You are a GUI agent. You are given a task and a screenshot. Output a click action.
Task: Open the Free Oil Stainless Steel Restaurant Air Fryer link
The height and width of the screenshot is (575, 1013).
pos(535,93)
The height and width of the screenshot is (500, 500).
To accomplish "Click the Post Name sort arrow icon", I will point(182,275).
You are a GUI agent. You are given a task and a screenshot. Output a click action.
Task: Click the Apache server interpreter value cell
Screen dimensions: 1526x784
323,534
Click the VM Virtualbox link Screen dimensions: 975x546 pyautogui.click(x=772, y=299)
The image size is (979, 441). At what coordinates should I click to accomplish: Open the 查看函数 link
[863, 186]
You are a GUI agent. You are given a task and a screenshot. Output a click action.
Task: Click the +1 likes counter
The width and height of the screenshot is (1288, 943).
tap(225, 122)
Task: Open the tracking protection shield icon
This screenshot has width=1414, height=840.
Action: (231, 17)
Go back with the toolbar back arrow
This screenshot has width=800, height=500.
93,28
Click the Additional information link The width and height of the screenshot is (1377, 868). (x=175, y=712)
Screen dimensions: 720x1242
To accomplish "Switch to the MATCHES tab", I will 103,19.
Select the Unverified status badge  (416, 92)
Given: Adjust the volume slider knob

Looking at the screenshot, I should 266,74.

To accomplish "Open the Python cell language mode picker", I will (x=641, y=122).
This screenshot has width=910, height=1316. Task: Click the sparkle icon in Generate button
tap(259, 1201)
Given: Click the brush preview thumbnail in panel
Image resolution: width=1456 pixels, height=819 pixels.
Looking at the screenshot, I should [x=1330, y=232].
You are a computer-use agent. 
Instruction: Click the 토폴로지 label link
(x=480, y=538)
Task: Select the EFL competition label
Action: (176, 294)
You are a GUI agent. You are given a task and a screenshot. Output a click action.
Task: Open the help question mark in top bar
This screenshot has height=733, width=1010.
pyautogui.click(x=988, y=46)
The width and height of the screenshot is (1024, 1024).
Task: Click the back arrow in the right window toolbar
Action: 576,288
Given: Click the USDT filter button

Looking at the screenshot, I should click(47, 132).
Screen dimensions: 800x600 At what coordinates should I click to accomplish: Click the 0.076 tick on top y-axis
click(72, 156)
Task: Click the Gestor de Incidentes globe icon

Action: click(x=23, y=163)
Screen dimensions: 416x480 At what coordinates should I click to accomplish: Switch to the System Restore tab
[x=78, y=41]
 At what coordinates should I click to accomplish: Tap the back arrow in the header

________________

THE TASK » Print only the lines from the one with "Task: Click the Gestor" to the end of the records, both included.

SOLVED EXERCISE »
Task: Click the Gestor de Incidentes globe icon

Action: click(x=23, y=163)
Screen dimensions: 416x480 At what coordinates should I click to accomplish: Switch to the System Restore tab
[x=78, y=41]
 At what coordinates should I click to accomplish: Tap the back arrow in the header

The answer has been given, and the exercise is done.